Objective and methods: For individuals who ruminate, or mentally rehearse past stressful events, the physiological effects of a stressor may be longer lasting. This is well-supported within the cardiovascular domain. In the context of the hypothalamic-pituitary-adrenal (HPA) axis and cortisol, the results are inconsistent. This review summarizes key theoretical and methodological issues that contribute to these mixed findings among the 15 studies to date that have examined the association between rumination and cortisol.
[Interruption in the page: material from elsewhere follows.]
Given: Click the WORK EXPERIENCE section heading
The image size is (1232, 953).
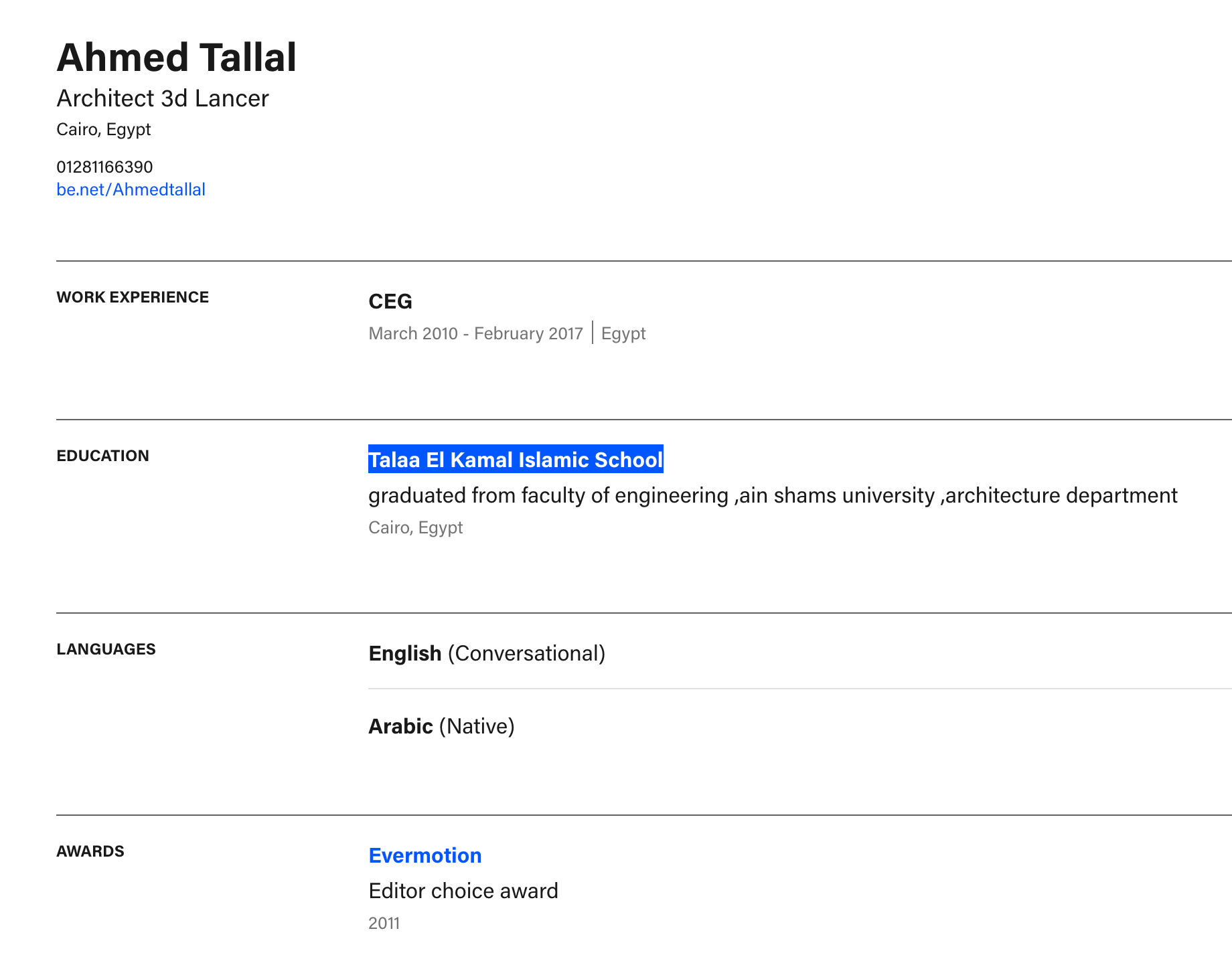Looking at the screenshot, I should [x=133, y=297].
Results: State measures of rumination were consistently linked to increased cortisol concentrations. Stress-related rumination questionnaires were often positively associated with cortisol, whereas depression-related rumination scales predicted lower cortisol concentrations or were unrelated to cortisol. Rumination manipulations in the laboratory (e.g., ruminative self-focused writing tasks compared to distraction writing tasks) influenced cortisol concentrations, but often did not increase cortisol relative to baseline values. Studies that utilized social-evaluative stressor tasks to examine the relationship between rumination and cortisol levels generally showed that rumination predicted greater cortisol reactivity or delayed recovery. Results from studies examining rumination and basal cortisol or the cortisol awakening response were inconsistent.
Conclusion: The ways in which researchers conceptualize and assess rumination and the associated cortisol response influences the association between rumination and cortisol. Suggestions for future studies in this area of research are provided.